[<prev] [next>] [<thread-prev] [thread-next>] [day] [month] [year] [list]
Message-ID: <ZZWhO01F43-D8DxN@nanopsycho>
Date: Wed, 3 Jan 2024 19:02:35 +0100
From: Jiri Pirko <jiri@...nulli.us>
To: Jamal Hadi Salim <jhs@...atatu.com>
Cc: Victor Nogueira <victor@...atatu.com>, davem@...emloft.net,
edumazet@...gle.com, kuba@...nel.org, pabeni@...hat.com,
xiyou.wangcong@...il.com, idosch@...sch.org, mleitner@...hat.com,
vladbu@...dia.com, paulb@...dia.com, pctammela@...atatu.com,
netdev@...r.kernel.org, kernel@...atatu.com,
syzbot+84339b9e7330daae4d66@...kaller.appspotmail.com,
syzbot+806b0572c8d06b66b234@...kaller.appspotmail.com,
syzbot+0039110f932d438130f9@...kaller.appspotmail.com
Subject: Re: [PATCH net-next v2 1/1] net/sched: We should only add
appropriate qdiscs blocks to ports' xarray
Wed, Jan 03, 2024 at 06:08:09PM CET, jhs@...atatu.com wrote:
>On Wed, Jan 3, 2024 at 11:09 AM Jiri Pirko <jiri@...nulli.us> wrote:
>>
>> Wed, Jan 03, 2024 at 03:43:00PM CET, jhs@...atatu.com wrote:
>> >On Wed, Jan 3, 2024 at 9:26 AM Jiri Pirko <jiri@...nulli.us> wrote:
>> >>
>> >> Wed, Jan 03, 2024 at 03:09:14PM CET, jhs@...atatu.com wrote:
>> >> >On Wed, Jan 3, 2024 at 7:59 AM Jiri Pirko <jiri@...nulli.us> wrote:
>> >> >>
>> >> >> Tue, Jan 02, 2024 at 06:06:00PM CET, jhs@...atatu.com wrote:
>> >> >> >On Tue, Jan 2, 2024 at 10:54 AM Jiri Pirko <jiri@...nulli.us> wrote:
>> >> >> >>
>> >> >> >> Tue, Jan 02, 2024 at 03:52:01PM CET, jhs@...atatu.com wrote:
>> >> >> >> >On Tue, Jan 2, 2024 at 9:29 AM Jiri Pirko <jiri@...nulli.us> wrote:
>> >> >> >> >>
>> >> >> >> >> Tue, Jan 02, 2024 at 03:06:28PM CET, jhs@...atatu.com wrote:
>> >> >> >> >> >On Tue, Jan 2, 2024 at 4:59 AM Jiri Pirko <jiri@...nulli.us> wrote:
>> >> >> >> >> >>
>> >> >> >> >> >> The patch subject should briefly describe the nature of the change. Not
>> >> >> >> >> >> what "we" should or should not do.
>> >> >> >> >> >>
>> >> >> >> >> >>
>> >> >> >> >> >> Sun, Dec 31, 2023 at 06:23:20PM CET, victor@...atatu.com wrote:
>> >> >> >> >> >> >We should only add qdiscs to the blocks ports' xarray in ingress that
>> >> >> >> >> >> >support ingress_block_set/get or in egress that support
>> >> >> >> >> >> >egress_block_set/get.
>> >> >> >> >> >>
>> >> >> >> >> >> Tell the codebase what to do, be imperative.
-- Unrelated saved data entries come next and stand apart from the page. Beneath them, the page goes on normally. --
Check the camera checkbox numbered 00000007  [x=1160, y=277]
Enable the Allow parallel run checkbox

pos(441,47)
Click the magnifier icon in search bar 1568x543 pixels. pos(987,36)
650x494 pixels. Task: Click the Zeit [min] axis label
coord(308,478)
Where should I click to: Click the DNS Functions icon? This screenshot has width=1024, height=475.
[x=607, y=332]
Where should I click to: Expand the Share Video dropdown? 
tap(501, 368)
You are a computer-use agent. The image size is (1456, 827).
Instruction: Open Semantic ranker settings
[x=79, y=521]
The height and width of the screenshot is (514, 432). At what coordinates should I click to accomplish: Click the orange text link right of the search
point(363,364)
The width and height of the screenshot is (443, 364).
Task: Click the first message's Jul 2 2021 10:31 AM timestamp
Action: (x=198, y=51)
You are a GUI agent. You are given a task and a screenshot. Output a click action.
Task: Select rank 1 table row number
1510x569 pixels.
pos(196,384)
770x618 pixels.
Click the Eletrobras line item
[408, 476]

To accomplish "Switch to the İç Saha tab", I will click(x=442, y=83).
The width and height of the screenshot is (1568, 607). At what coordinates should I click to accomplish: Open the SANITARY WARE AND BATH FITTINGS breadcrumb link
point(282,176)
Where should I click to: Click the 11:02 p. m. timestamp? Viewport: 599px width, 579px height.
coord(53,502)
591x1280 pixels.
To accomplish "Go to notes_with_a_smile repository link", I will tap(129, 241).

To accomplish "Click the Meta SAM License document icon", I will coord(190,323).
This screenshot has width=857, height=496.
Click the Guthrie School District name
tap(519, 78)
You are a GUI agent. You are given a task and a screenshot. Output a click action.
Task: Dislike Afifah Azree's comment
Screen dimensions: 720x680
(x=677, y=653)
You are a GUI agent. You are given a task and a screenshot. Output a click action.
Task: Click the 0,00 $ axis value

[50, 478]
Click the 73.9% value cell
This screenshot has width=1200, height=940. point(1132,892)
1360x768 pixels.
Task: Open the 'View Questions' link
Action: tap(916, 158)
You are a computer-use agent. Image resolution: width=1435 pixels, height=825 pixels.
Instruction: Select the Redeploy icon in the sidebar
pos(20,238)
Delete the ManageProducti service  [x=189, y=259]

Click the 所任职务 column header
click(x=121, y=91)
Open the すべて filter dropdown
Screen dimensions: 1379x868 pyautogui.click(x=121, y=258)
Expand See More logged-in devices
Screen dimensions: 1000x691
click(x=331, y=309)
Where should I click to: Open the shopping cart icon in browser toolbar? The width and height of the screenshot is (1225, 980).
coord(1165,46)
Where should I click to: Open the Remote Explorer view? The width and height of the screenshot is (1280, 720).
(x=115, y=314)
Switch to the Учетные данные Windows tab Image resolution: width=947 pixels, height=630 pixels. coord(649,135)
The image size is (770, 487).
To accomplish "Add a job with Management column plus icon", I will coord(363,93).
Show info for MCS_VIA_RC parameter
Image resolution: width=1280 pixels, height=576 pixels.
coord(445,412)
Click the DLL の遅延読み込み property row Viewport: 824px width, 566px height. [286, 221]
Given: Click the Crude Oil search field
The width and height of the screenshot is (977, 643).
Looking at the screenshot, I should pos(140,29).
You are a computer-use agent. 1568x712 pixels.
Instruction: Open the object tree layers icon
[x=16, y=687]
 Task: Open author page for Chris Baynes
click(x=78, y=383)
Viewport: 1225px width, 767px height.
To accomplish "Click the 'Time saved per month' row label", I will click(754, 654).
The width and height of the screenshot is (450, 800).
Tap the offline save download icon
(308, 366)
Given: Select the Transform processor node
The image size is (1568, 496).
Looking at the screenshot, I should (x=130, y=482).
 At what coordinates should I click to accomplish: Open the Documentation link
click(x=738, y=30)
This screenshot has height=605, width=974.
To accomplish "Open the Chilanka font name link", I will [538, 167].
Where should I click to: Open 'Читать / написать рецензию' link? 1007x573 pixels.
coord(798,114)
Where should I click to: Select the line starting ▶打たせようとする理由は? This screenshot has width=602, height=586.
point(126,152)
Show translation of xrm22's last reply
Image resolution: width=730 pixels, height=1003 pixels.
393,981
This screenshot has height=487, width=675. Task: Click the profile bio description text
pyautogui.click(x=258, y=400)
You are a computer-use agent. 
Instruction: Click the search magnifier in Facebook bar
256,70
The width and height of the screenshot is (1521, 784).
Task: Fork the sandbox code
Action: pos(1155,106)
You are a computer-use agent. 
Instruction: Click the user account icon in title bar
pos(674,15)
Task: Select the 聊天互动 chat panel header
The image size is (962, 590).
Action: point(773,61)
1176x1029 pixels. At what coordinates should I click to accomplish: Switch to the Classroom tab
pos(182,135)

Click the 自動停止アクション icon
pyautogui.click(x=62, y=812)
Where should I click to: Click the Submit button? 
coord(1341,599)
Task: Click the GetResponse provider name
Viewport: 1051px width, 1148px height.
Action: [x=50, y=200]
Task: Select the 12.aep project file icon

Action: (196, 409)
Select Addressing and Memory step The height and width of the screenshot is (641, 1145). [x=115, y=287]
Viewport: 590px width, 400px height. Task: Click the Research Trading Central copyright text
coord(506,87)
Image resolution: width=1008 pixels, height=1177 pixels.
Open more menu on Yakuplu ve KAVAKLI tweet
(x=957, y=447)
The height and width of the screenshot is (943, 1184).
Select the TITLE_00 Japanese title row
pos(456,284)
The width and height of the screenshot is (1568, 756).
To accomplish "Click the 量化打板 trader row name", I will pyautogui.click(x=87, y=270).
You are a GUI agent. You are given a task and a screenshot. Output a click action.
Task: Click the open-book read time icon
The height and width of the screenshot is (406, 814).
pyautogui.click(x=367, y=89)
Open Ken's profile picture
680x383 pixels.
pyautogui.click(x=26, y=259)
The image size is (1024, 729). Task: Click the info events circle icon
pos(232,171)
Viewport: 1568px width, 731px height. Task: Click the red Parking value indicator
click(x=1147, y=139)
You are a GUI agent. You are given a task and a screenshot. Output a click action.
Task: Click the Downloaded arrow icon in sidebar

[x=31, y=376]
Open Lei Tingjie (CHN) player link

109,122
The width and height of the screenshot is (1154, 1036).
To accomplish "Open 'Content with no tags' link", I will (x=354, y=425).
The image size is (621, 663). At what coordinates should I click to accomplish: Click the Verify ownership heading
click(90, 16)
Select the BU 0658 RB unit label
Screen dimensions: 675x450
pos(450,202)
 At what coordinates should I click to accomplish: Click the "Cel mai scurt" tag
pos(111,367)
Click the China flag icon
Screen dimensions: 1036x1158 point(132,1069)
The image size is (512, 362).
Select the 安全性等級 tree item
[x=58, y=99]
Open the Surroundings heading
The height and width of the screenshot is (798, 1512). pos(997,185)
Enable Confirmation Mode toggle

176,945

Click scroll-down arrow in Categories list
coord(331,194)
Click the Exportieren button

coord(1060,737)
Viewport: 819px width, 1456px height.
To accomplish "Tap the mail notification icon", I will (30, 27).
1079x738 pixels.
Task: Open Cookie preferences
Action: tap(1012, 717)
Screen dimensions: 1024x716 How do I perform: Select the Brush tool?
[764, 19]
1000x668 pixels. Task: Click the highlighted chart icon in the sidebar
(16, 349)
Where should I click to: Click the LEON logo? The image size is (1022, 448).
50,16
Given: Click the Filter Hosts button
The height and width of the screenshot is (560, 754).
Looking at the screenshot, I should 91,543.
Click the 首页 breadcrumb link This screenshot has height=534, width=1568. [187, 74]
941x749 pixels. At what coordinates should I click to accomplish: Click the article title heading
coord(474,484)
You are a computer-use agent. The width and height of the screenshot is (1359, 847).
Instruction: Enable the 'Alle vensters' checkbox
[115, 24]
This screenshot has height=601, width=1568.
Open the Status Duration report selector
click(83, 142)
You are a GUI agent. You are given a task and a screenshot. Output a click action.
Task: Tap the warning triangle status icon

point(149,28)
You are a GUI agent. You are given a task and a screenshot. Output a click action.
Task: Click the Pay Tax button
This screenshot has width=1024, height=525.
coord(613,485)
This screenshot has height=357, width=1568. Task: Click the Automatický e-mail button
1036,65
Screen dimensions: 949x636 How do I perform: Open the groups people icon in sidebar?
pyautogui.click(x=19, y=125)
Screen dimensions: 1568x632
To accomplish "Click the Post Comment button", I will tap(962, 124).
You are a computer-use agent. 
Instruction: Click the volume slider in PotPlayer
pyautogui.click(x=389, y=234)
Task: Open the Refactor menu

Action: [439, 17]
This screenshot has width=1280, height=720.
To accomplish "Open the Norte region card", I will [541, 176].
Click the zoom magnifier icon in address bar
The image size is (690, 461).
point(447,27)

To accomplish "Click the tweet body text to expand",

Please read again:
>> >> >> >> >> >> https://www.kernel.org/doc/html/v6.6/process/submitting-patches.html#describe-your-changes
>> >> >> >> >> >>
>> >> >> >> >> >
>> >> >> >> >> >We need another rule in the doc on nit-picking which states that we
>> >> >> >> >> >need to make progress at some point. We made many changes to this
>> >> >> >> >> >patchset based on your suggestions for no other reason other that we
>> >> >> >> >> >can progress the discussion. This is a patch that fixes a bug of which
>> >> >> >> >> >there are multiple syzbot reports and consumers of the API(last one
>> >> >> >> >> >just reported from the MTCP people). There's some sense of urgency to
>> >> >> >> >> >apply this patch before the original goes into net. More importantly:
>> >> >> >> >> >This patch fixes the issue and follows the same common check which was
>> >> >> >> >> >already being done in the committed patchset to check if the qdisc
>> >> >> >> >> >supports the block set/get operations.
>> >> >> >> >> >
>> >> >> >> >> >There are about 3 ways to do this check, you objected to the original,
>> >> >> >> >> >we picked something that works fine, and now you are picking a
>> >> >> >> >> >different way with tcf_block. I dont see how tcf_block check would
>> >> >> >> >> >help or solve this problem at all given this is a qdisc issue not a
>> >> >> >> >> >class issue. What am I missing?
>> >> >> >> >>
>> >> >> >> >> Perhaps I got something wrong, but I thought that the issue is
>> >> >> >> >> cl_ops->tcf_block being null for some qdiscs, isn't it?
>> >> >> >> >>
>> >> >> >> >
>> >> >> >> >We attach these ports/netdevs only on capable qdiscs i.e ones that
>> >> >> >> >have in/egress_block_set/get() - which happen to be ingress and
>> >> >> >> >clsact only.
>> >> >> >> >The problem was we were blindly assuming that presence of
>> >> >> >> >cl->tcf_block() implies presence of in/egress_block_set/get(). The
>> >> >> >> >earlier patches surrounded this code with attribute checks and so it
>> >> >> >> >worked there.
>> >> >> >>
>> >> >> >> Syskaller report says:
>> >> >> >>
>> >> >> >> KASAN: null-ptr-deref in range [0x0000000000000048-0x000000000000004f]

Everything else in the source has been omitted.